By chinaworker.info (International Socialist Alternative in China)
As expected these governments used this opportunity to ramp up pressure on China and Russia. A guest appearance by Ukraine’s leader Volodymyr Zelensky was staged to drum up more Western military aid for Ukraine as its long-expected offensive draws closer. Among other things the G7 pledged coordinated action against China’s “economic coercion” and for the first time condemned China’s activities in the East and South China Seas.
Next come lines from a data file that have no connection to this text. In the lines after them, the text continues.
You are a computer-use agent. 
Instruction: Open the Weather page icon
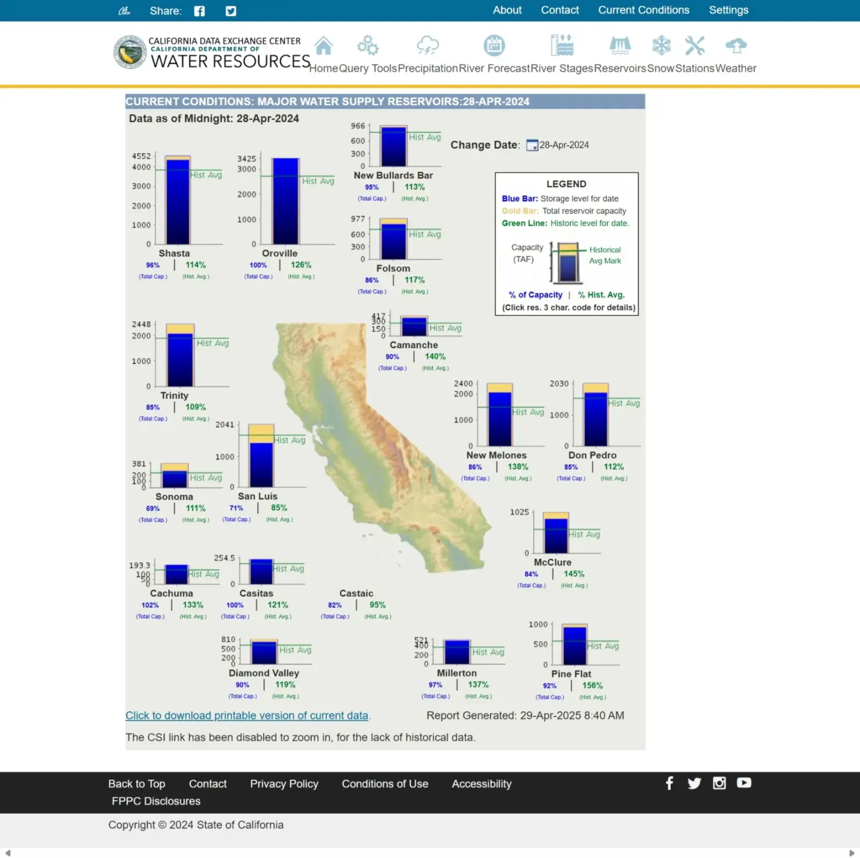pyautogui.click(x=735, y=46)
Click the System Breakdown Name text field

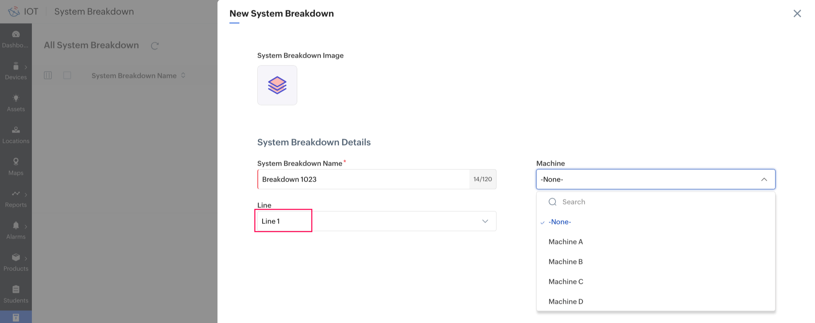click(364, 180)
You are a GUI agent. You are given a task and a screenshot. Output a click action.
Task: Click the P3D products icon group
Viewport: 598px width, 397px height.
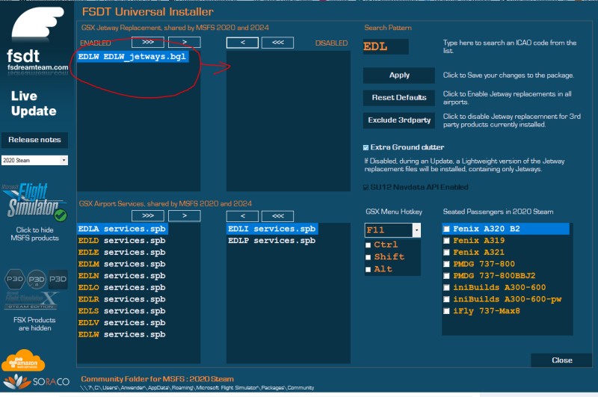coord(36,278)
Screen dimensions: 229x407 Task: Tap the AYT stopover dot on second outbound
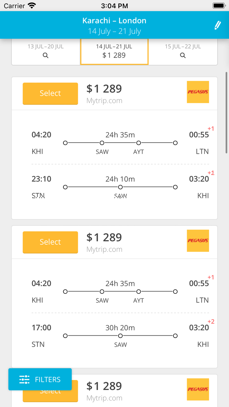[139, 292]
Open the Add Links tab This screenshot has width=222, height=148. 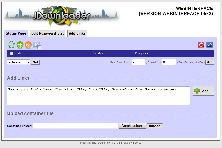[77, 33]
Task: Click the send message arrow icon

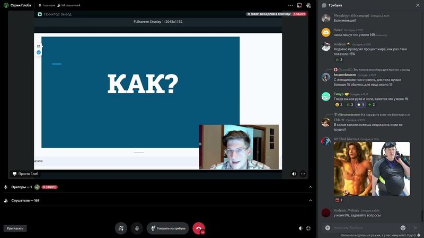Action: (x=416, y=227)
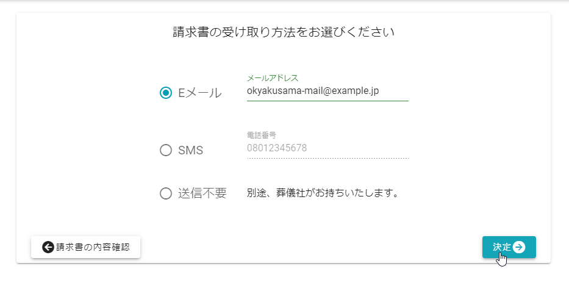The height and width of the screenshot is (288, 569).
Task: Click the right arrow icon on 決定
Action: tap(519, 247)
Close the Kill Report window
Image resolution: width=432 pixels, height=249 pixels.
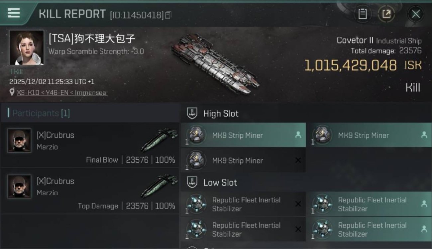pyautogui.click(x=415, y=14)
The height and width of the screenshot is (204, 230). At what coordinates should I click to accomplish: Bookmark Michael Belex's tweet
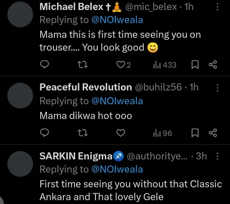tap(195, 65)
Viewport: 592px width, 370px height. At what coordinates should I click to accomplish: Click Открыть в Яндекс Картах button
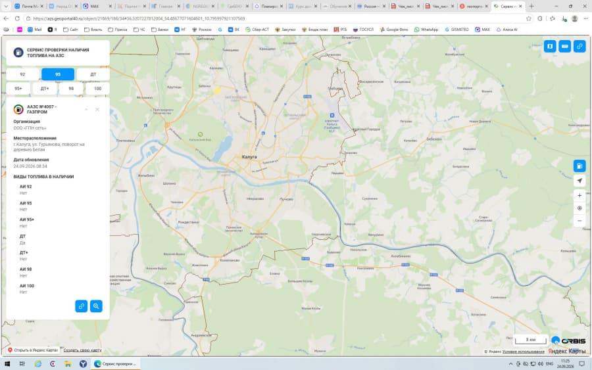point(33,350)
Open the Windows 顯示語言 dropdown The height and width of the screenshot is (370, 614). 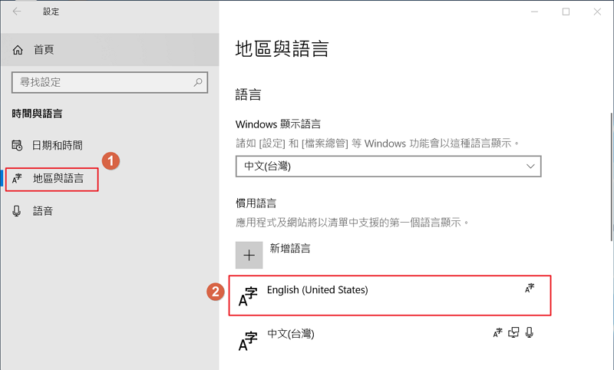[388, 166]
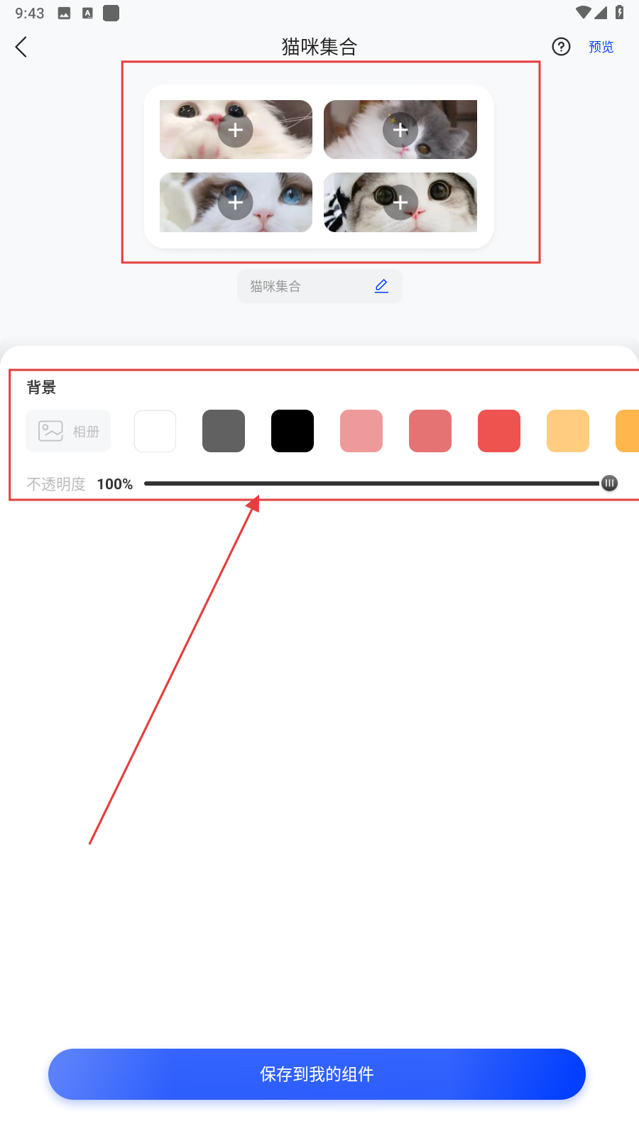Open 相册 album background picker
This screenshot has height=1136, width=639.
(x=68, y=431)
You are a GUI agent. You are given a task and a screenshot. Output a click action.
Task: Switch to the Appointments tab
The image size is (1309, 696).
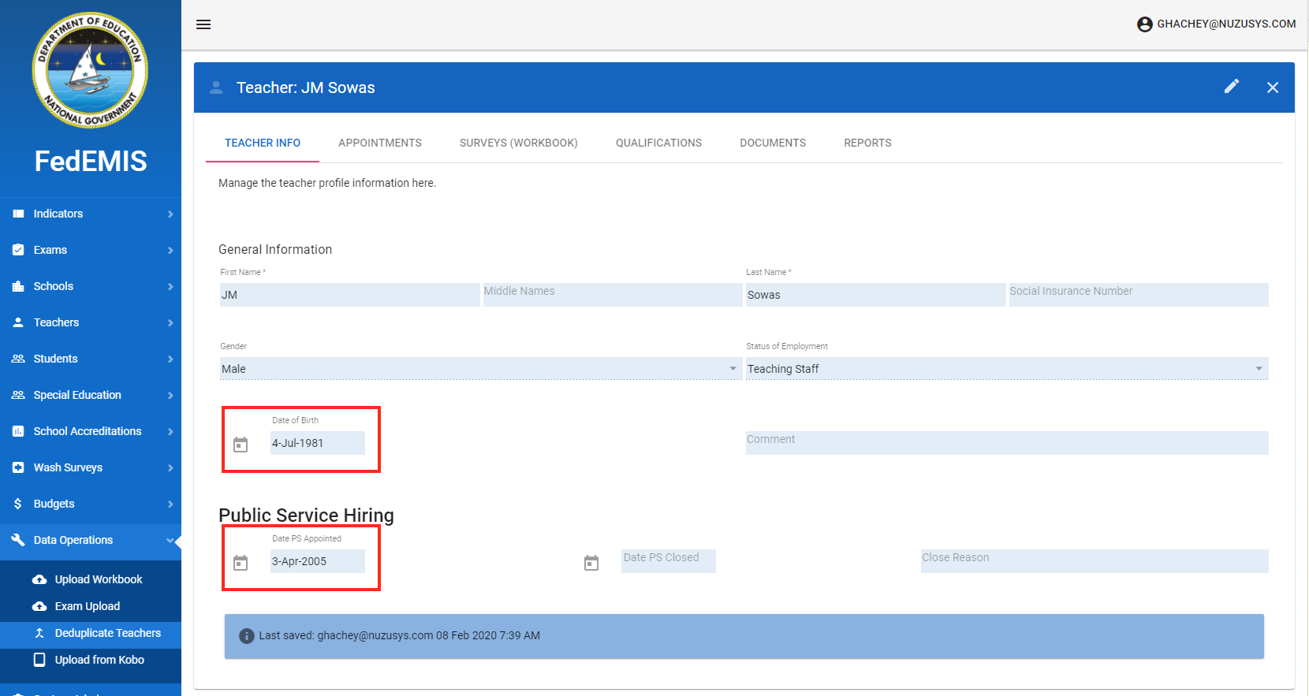379,143
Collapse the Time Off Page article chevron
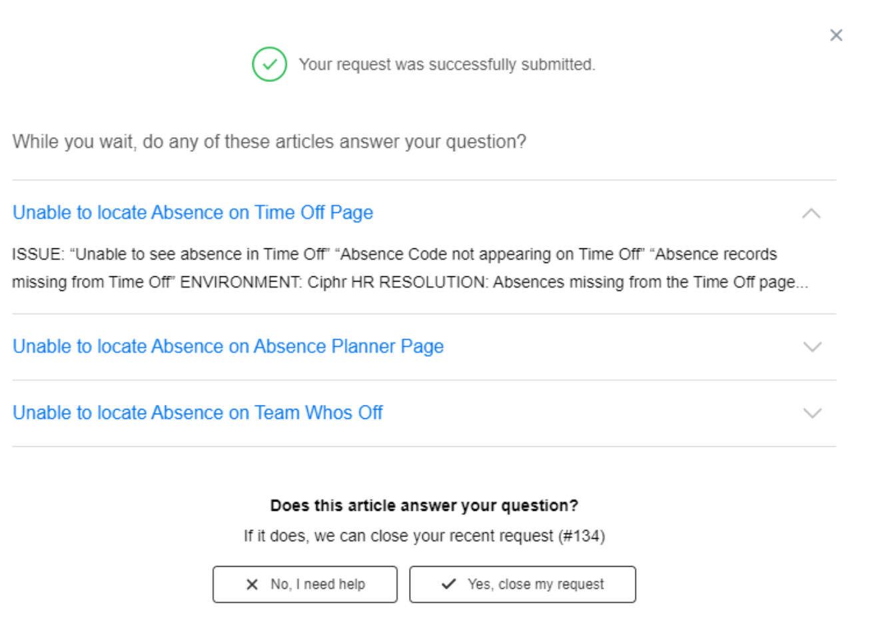 [x=811, y=213]
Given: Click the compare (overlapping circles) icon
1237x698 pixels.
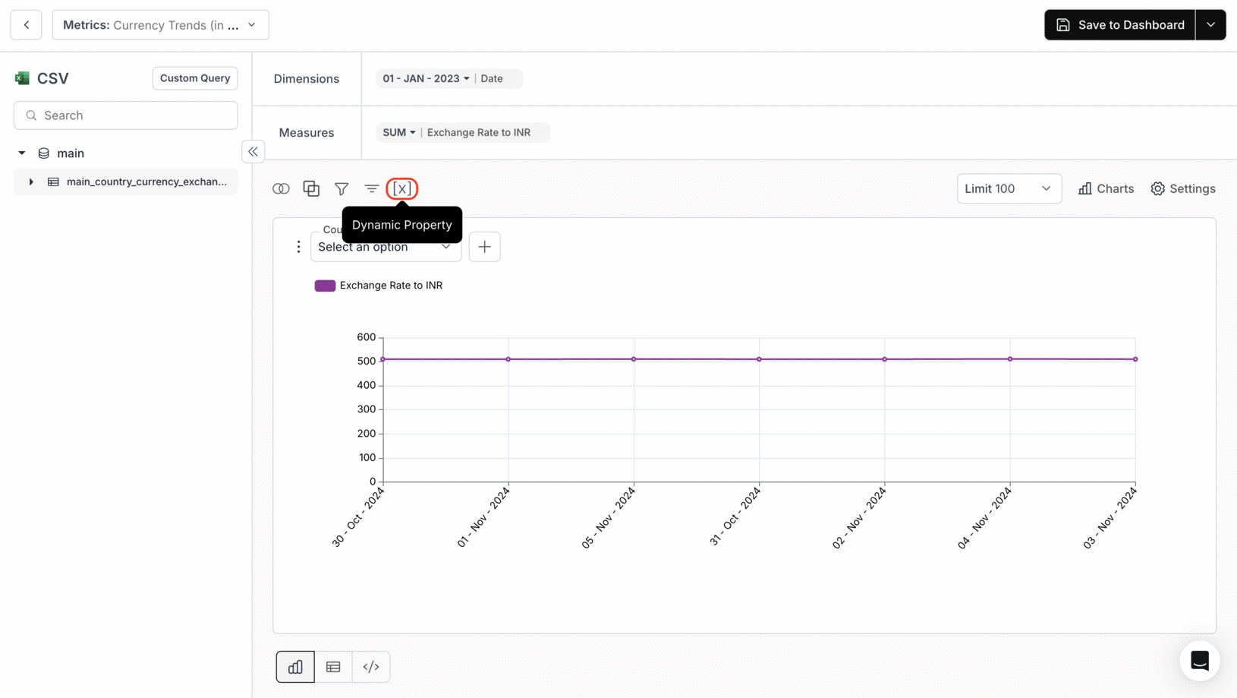Looking at the screenshot, I should pos(281,188).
Hiroshima is the home town of Japanese PM Fumio Kishida, whose country currently holds the rotating presidency of the G7. The city was destroyed by a US nuclear attack 78 years ago, providing a chilling setting for this gathering of US-led imperialist powers, the aim of which was to project — from within its own “backyard” — an even more concerted military, economic and technological push back against Chinese imperialism. The following article is from a speech given by Vincent Kolo to the Marxist Academy organised by ISA members in China, Hong Kong and Taiwan on 3–4 June:
The new era is characterized by a global imperialist power struggle, militarism and preparations for war.
2022 was a turning point, the Ukraine war accelerated all processes. The two imperialist blocs, based on the US and China, were consolidated. The gap between them widened. Russia’s invasion of Ukraine gave US imperialism a huge advantage to push back against China, not only Russia. The US strengthened its leadership of the Western bloc, expanded NATO and massively increased militarization.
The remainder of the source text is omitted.